Tour des massifs.Transition Alpes/ Pyrénées.

En cette période où nous clôturons une année et en abordons une nouvelle, je veux vous partager cette symbolique que Pierre Rabhi racontait dans ces conférences. Celle-ci devrait faire réfléchir chaque Être humain; du président de la République au chômeur et de l’ouvrier au PDG d’une multinationale.

En ramenant la création du monde à 24 heures cela fait une minute trente que l’homme est sur terre.

La terre, l’Univers fonctionne très bien sans nous depuis 23 heures 58 minutes et 30 secondes.

Et nous nous croyons tout puissant, nous croyons tout maîtriser, nous disons et répétons à tours de bras  » il faut sauver la planète « .

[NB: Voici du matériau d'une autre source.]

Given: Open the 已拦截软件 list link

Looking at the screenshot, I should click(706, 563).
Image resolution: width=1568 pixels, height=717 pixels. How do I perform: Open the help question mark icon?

Elle n’a pas besoin de nous, peut être qu’avec cette crise sanitaire la planète justement à envie de nous ramener à plus d’humilité. Nous rappeler que le virus c’est nous et notre première démarche est d’avoir du respect envers cette merveille qui fonctionne sans nous depuis des milliards d’années. Avoir du respect pour nos semblables quelques soit sa place sociale ou sa couleur de peau.

Voilà mon souhait pour cette année 2022, que le respect et la courtoisie retrouvent le coeur de tous les Hommes.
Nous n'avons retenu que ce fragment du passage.